Da Poet: Ben İdil’in şarkılarını onun Soundcloud sayfasından dinlemiş ve beğenmiştim. Sonrasında bir arkadaşım vasıtasıyla tanışma fırsatımız oldu. Daha ilk karşılaştığımız gün “Mountain Sperrins” adlı şarkıyı yaptık. Öyle olunca birlikte bir şeyler yapabileceğimizi ve ortak enerjimizin güçlü olduğunu düşündük. Rain Lab’in kısa tarihi budur.
- Bu proje dışındaki çalışmalarınız Rain Lab’e nasıl yansıdı?
Da Poet: Rain Lab’deki müzik benim bugüne kadar yapmak isteyip de yapamadığım bir tarzdı. Rap, elektronik ve benzeri prodüksiyonlar yapıyorum. İdil gibi bir vokalle çalışmayı hep istiyordum. Kariyerim boyunca edindiğim tecrübeler tabii ki Rain Lab kapsamında hedeflediğimiz seslere ulaşmak adına işimi daha da kolaylaştırdı.
İdil M.: Benim de uzun süredir hayal ettiğim bir şeydi bu. Kendisi burada diye söylemiyorum, Da Poet’in çalışmalarını ilgiyle takip edenlerdenim. Birlikte çalışabileceğim böyle kafa dengi bir prodüktörü uzun süredir arıyordum aslında, Berlin’de de arayışlardaydım. Birlikte yaptığımız ilk şarkıyla da Da Poet ile çok iyi eşleştiğimizi anlamıştım.
- Rain Lab’deki temel amacınız nedir?
İdil M.: Artık sadece üretmek yeterli değil. Yaptığın müziğin yerini bulması ise ayrıca önemli olandır. Bu projeyle biz yerimizi bulmak istiyoruz. İngilizce sözlü bir proje ama Da Poet’in sayesinde bu topraklardan beslenen ezgiler taşıyor.
“Almanya’da Türkiye’ye karşı büyük ilgi var”
- İstanbul’a ek olarak Berlin’de de sahne almışlığınız var. Oradaki dinleyici ile İstanbul dinleyicisi arasında sizce ne gibi farklılıklar var?
Da Poet: Bence aradaki en büyük fark şu: Orada olduğun gibi kabul ediliyorsun. Adam seni ilk dakikadan yargılamıyor. Dinliyor ve seni anlamaya çalışıyor. Ama burada çok hızlı bir şekilde yargılanıp, damgalanıp faturalandırılıyorsun. Ama buranın iyi tarafı da insanların müziğe aç olması. Berlin’de ise bir nevi doymuşluk söz konusu.

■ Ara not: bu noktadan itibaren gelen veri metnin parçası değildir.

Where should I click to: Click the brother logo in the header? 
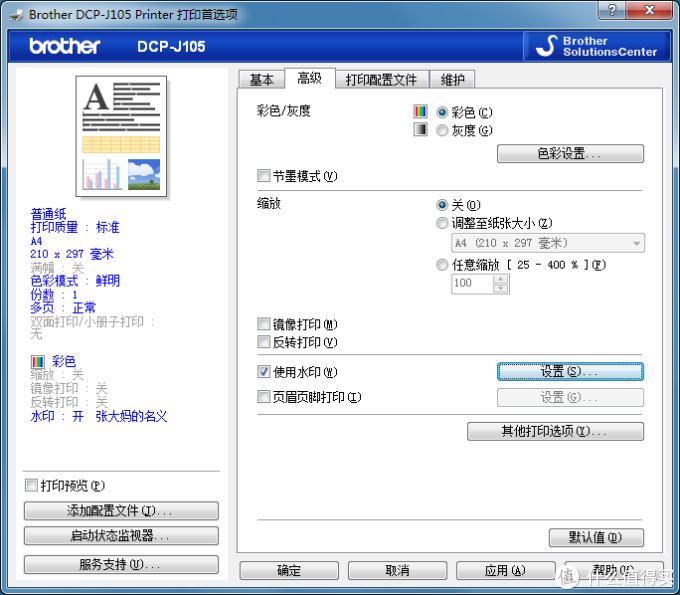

İdil M.: İstanbul’dan geldiğimiz için yaptığımız müziğe büyük bir merak oluyor. Anlatacağımız hikâyelere acayip meraklı oralardaki insanlar. Özellikle Almanya’da Türkiye’ye karşı olağanüstü bir ilgi var. Ben bunu Berlin’e her gidişimde görüyorum. Sen sahnedeyken seninle aynı dünyaya dalıyorlar. Sahne sonunda ise yanına gelip konseri seninle konuşuyorlar. Bunu her yerde göremezsin. İstanbul’dan bahsedecek olursak, büyük bir üretim var, çok yakında müziğin başkenti olabilir. Sadece yeterince sahne yok, yeterince festival yok.